▸ Excerpt to read
>> begin

EKS Data Plane¶

To operate high-available and resilient applications, you need a highly-available and resilient data plane. An elastic data plane ensures that Kubernetes can scale and heal your applications automatically. A resilient data plane consists of two or more worker nodes, can grow and shrink with the workload, and automatically recover from failures.

You have two choices for worker nodes with EKS: EC2 instances and Fargate. If you choose EC2 instances, you can manage the worker nodes yourself or use EKS managed node groups. You can have a cluster with a mix of managed, self-managed worker nodes, and Fargate.

EKS on Fargate offers the easiest path to a resilient data plane. Fargate runs each Pod in an isolated compute environment. Each Pod running on Fargate gets its own worker node. Fargate automatically scales the data plane as Kubernetes scales pods. You can scale both the data plane and your workload by using the horizontal pod autoscaler.

The preferred way to scale EC2 worker nodes is by using Kubernetes Cluster Autoscaler, EC2 Auto Scaling groups or community projects like Atlassian’s Escalator.

Recommendations¶

Use EC2 Auto Scaling Groups to create worker nodes¶

It is a best practice to create worker nodes using EC2 Auto Scaling groups instead of creating individual EC2 instances and joining them to the cluster. Auto Scaling Groups will automatically replace any terminated or failed nodes ensuring that the cluster always has the capacity to run your workload.

Use Kubernetes Cluster Autoscaler to scale nodes¶

Cluster Autoscaler adjusts the size of the data plane when there are pods that cannot be run because the cluster has insufficient resources, and adding another worker node would help. Although Cluster Autoscaler is a reactive process, it waits until pods are in Pending state due to insufficient capacity in the cluster. When such an event occurs, it adds EC2 instances to the cluster. Whenever the cluster runs out of capacity, new replicas - or new pods - will be unavailable (in Pending state) until worker nodes are added. This delay may impact your applications' reliability if the data plane cannot scale fast enough to meet the demands of the workload. If a worker node is consistently underutilized and all of its pods can be scheduled on other worker nodes, Cluster Autoscaler terminates it.

>> end

▸ Information supplied
>> begin

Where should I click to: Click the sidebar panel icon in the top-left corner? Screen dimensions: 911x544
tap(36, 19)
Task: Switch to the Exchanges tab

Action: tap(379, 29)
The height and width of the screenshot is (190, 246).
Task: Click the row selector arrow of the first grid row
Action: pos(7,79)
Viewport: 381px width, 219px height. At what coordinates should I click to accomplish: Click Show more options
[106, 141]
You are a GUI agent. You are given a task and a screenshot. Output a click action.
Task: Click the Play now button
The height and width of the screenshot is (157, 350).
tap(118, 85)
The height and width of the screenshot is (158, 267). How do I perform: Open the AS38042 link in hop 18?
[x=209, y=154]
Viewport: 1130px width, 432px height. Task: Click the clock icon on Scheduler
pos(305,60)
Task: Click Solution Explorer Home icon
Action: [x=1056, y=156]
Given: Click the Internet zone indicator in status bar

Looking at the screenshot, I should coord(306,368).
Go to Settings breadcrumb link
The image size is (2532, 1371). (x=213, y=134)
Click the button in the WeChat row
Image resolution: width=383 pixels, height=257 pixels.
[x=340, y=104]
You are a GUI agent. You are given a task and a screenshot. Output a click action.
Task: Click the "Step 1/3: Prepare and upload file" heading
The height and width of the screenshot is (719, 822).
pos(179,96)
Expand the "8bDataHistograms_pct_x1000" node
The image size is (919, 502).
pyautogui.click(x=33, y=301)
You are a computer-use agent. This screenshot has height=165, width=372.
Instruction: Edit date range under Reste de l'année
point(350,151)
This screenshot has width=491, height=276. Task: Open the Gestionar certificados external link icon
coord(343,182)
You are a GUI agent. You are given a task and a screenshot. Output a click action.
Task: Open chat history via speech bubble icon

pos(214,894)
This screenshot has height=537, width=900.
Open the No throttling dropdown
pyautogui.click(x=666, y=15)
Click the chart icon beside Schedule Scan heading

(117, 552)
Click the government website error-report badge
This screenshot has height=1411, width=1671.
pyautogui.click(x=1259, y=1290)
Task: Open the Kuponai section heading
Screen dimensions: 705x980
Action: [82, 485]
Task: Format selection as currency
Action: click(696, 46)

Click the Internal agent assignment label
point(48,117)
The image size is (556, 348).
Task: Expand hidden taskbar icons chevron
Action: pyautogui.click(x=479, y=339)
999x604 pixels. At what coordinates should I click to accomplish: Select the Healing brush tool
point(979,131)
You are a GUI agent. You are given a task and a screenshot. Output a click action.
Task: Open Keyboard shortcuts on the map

>> end

▸ Tasks to perform
(a) According to the EKS data plane page, how many worker nodes does a resilient data plane consist of?
(b) Continue the EKS data plane page from its last sentence.

▸ Task-by-task outputs
(a) Two or more.

(b)
Configure over-provisioning with Cluster Autoscaler¶

Cluster Autoscaler triggers a scale-up of the data-plane when Pods in the cluster are already Pending. Hence, there may be a delay between the time your application needs more replicas, and when it, in fact, gets more replicas. An option to account for this possible delay is through adding more than required replicas, inflating the number of replicas for the application.

Another pattern that Cluster Autoscaler recommends uses pause Pods and the Priority Preemption feature. The pause Pod runs a pause container, which as the name suggests, does nothing but acts as a placeholder for compute capacity that can be used by other Pods in your cluster. Because it runs with a very low assigned priority, the pause Pod gets evicted from the node when another Pod needs to be created, and the cluster doesn’t have available capacity. The Kubernetes Scheduler notices the eviction of the pause Pod and tries to reschedule it. But since the cluster is running at capacity, the pause Pod remains Pending, to which the Cluster Autoscaler reacts by adding nodes.

A Helm chart is available to install cluster overprovisioner.

Using Cluster Autoscaler with multiple Auto Scaling Groups¶

Run the Cluster Autoscaler with the --node-group-auto-discovery flag enabled. Doing so will allow the Cluster Autoscaler to find all autoscaling groups that include a particular defined tag and prevents the need to define and maintain each autoscaling group in the manifest.

Using Cluster Autoscaler with local storage¶

By default, the Cluster Autoscaler does not scale-down nodes that have pods deployed with local storage attached. Set the --skip-nodes-with-local-storage flag to false to allow Cluster Autoscaler to scale-down these nodes.

Spread worker nodes and workload across multiple AZs¶

You can protect your workloads from failures in an individual AZ by running worker nodes and pods in multiple AZs. You can control the AZ the worker nodes are created in using the subnets you create the nodes in.

If you are using Kubernetes 1.18+, the recommended method for spreading pods across AZs is to use Topology Spread Constraints for Pods.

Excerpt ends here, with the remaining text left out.